• [Material for this exercise]:
***

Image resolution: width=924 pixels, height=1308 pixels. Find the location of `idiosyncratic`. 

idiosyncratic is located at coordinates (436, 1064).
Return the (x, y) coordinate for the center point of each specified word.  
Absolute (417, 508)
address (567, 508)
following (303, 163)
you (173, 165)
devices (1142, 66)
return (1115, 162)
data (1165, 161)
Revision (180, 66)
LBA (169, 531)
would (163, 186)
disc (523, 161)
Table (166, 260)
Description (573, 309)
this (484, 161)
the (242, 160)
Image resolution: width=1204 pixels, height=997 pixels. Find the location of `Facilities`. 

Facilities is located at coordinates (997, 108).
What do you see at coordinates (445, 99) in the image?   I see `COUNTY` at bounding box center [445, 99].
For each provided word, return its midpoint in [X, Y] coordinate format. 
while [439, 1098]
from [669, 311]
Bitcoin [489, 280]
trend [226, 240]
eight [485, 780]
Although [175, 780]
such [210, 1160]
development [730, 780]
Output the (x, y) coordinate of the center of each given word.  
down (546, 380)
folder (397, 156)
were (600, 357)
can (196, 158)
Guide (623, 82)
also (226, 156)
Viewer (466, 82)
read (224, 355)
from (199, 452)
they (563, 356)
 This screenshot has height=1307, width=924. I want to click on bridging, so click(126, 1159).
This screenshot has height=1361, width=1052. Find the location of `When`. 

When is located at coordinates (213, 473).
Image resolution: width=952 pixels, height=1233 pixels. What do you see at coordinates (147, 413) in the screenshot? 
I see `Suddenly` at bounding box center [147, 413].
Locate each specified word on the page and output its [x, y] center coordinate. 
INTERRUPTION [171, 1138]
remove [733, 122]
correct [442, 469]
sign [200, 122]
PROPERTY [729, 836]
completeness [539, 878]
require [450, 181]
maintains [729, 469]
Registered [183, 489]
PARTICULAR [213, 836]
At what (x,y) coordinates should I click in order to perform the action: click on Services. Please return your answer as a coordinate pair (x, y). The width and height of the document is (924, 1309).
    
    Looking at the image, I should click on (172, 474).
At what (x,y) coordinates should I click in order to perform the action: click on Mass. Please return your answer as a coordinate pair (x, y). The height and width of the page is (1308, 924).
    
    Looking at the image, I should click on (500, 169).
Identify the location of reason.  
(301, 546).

***

• [Exercise]:
Change every "Find the location of" in the items above to "Locate" and give all the items again, keeping everything else the same.

• [Finished answer]:
Image resolution: width=924 pixels, height=1308 pixels. Locate `idiosyncratic`. 

idiosyncratic is located at coordinates (436, 1064).
Return the (x, y) coordinate for the center point of each specified word.  
Absolute (417, 508)
address (567, 508)
following (303, 163)
you (173, 165)
devices (1142, 66)
return (1115, 162)
data (1165, 161)
Revision (180, 66)
LBA (169, 531)
would (163, 186)
disc (523, 161)
Table (166, 260)
Description (573, 309)
this (484, 161)
the (242, 160)
Image resolution: width=1204 pixels, height=997 pixels. Locate `Facilities`. 

Facilities is located at coordinates (997, 108).
What do you see at coordinates (445, 99) in the image?   I see `COUNTY` at bounding box center [445, 99].
For each provided word, return its midpoint in [X, Y] coordinate format. 
while [439, 1098]
from [669, 311]
Bitcoin [489, 280]
trend [226, 240]
eight [485, 780]
Although [175, 780]
such [210, 1160]
development [730, 780]
Output the (x, y) coordinate of the center of each given word.  
down (546, 380)
folder (397, 156)
were (600, 357)
can (196, 158)
Guide (623, 82)
also (226, 156)
Viewer (466, 82)
read (224, 355)
from (199, 452)
they (563, 356)
 This screenshot has height=1307, width=924. I want to click on bridging, so click(126, 1159).
This screenshot has height=1361, width=1052. Locate `When`. 

When is located at coordinates (213, 473).
Image resolution: width=952 pixels, height=1233 pixels. What do you see at coordinates (147, 413) in the screenshot? 
I see `Suddenly` at bounding box center [147, 413].
Locate each specified word on the page and output its [x, y] center coordinate. 
INTERRUPTION [171, 1138]
remove [733, 122]
correct [442, 469]
sign [200, 122]
PROPERTY [729, 836]
completeness [539, 878]
require [450, 181]
maintains [729, 469]
Registered [183, 489]
PARTICULAR [213, 836]
At what (x,y) coordinates should I click in order to perform the action: click on Services. Please return your answer as a coordinate pair (x, y). The width and height of the document is (924, 1309).
    
    Looking at the image, I should click on (172, 474).
At what (x,y) coordinates should I click in order to perform the action: click on Mass. Please return your answer as a coordinate pair (x, y). The height and width of the page is (1308, 924).
    
    Looking at the image, I should click on (500, 169).
Identify the location of reason.  
(301, 546).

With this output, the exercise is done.